I felt sorry for the eight-year old as he wasn’t being rude; he had in fact interjected just at a pause in our conversation the way a polite adult would have. His father who clearly grew up in the ‘children should be seen not heard’ tradition, probably felt it reflected badly on him to have his child join in on an adult conversation.
The interaction showed how our stereotypes about ageing work on both ends of life and may be just as destructive to the very young as it is to the very old.
Changing age stereotypes
Old people may not be losing capacities so much because of ageing but because of our narratives about ageing. These narratives guide our expectations and beliefs about the aged and from these come structures like retirement, old age homes etc., that cause the elderly to conform to our expectations. In other words, old people lose capacities sooner than they would because we set up structures, attitudes and beliefs that cause them to.
Similarly our ideas and beliefs about how children are, cause them to behave in ways that affirm our beliefs. Said another way, maybe children behave like children because we treat them that way, and maybe much of the immature childish behaviour we see among so many adults is because they learned to react this way as kids.
Turtle dude was right
We think the best way to prepare children for adulthood is through heavy restrictions, enforcement and spoon-feeding only what we think they can handle.

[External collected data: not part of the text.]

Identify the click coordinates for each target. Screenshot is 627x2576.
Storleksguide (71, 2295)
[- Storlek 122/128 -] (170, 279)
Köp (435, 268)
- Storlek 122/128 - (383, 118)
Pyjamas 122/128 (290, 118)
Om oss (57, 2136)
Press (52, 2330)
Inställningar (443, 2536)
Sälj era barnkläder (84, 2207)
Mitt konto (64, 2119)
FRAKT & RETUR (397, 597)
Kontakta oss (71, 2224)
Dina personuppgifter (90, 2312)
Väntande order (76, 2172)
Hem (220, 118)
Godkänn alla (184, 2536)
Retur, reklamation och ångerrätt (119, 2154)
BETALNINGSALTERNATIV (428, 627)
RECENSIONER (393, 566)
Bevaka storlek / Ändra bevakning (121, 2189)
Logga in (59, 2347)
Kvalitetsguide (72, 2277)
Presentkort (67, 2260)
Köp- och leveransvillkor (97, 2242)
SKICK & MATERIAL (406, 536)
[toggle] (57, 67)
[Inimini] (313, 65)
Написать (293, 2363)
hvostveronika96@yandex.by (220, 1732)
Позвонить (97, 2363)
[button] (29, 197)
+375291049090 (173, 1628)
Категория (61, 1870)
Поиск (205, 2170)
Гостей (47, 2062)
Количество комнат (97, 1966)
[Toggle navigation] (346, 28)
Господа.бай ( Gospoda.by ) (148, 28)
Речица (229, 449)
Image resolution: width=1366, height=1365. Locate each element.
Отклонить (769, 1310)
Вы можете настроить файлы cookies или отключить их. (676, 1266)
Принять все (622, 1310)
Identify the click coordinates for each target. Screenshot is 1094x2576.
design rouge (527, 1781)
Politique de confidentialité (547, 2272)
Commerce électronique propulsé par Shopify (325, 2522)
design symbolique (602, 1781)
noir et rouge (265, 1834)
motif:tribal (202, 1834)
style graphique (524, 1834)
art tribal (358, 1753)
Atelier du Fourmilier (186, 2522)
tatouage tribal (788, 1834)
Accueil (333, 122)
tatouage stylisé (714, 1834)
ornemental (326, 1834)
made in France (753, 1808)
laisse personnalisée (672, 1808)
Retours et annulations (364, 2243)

Perhaps it’s the opposite.
Perhaps the best way to prepare children for adulthood is to treat them more like adults i.e. light restrictions, consequence not enforcement, and trusting they will rise to the challenge. That’s what “Crush” the turtle dude was trying to tell Nemo’s father in “Finding Nemo.” (it’s at the end of the clip.)
It may be that we’ve been limiting our children’s potential with artificial boundaries that were all about tradition (this is how it’s done and don’t question it) and not about facilitating a child’s growth and development.
Precocious kids may just be the new normal
The father’s interaction with his eight-year old son reminded me of two very impressive TED talks by Logan Laplante and Adora Svitak who were 13 and 12 respectively at the time they gave their talks. Adora poked fun at the childish behaviour of adults, while giving great examples of what kids can accomplish. You can watch both videos below.
I’ll bet money that neither of them were ever admonished not to join adult conversations.
TV sitcoms have been exploiting the cute maturity of precocious kids like Gary Coleman (Different Strokes) and Rico Rodriquez (Modern Family) but maybe their adult behaviour and mannerisms are more normal than we realize.
And they’d grow up to be mature adults
Which brings me to the headline of this post. Why do adults fight, gossip, bully, and kick each other’s sand castles? Why do we persist in using reward and punishment (like money and prison time) to guide or punish behaviour?
Probably because that’s how we were brought up as children. Our emotional memory triggers childlike reactions to situations that exacerbate these same unwanted situations and trap us in cycles of unkindness, defensiveness and vengeance.
Perhaps much of the ‘childish’ behaviour Adora talks about in the video below exists because we’ve treated children with a lack of respect and trust. Abolishing corporal punishment was a good first step but maybe it’s only that—a first step. Perhaps we ought to take the logical next step and start treating these little people as practising adults.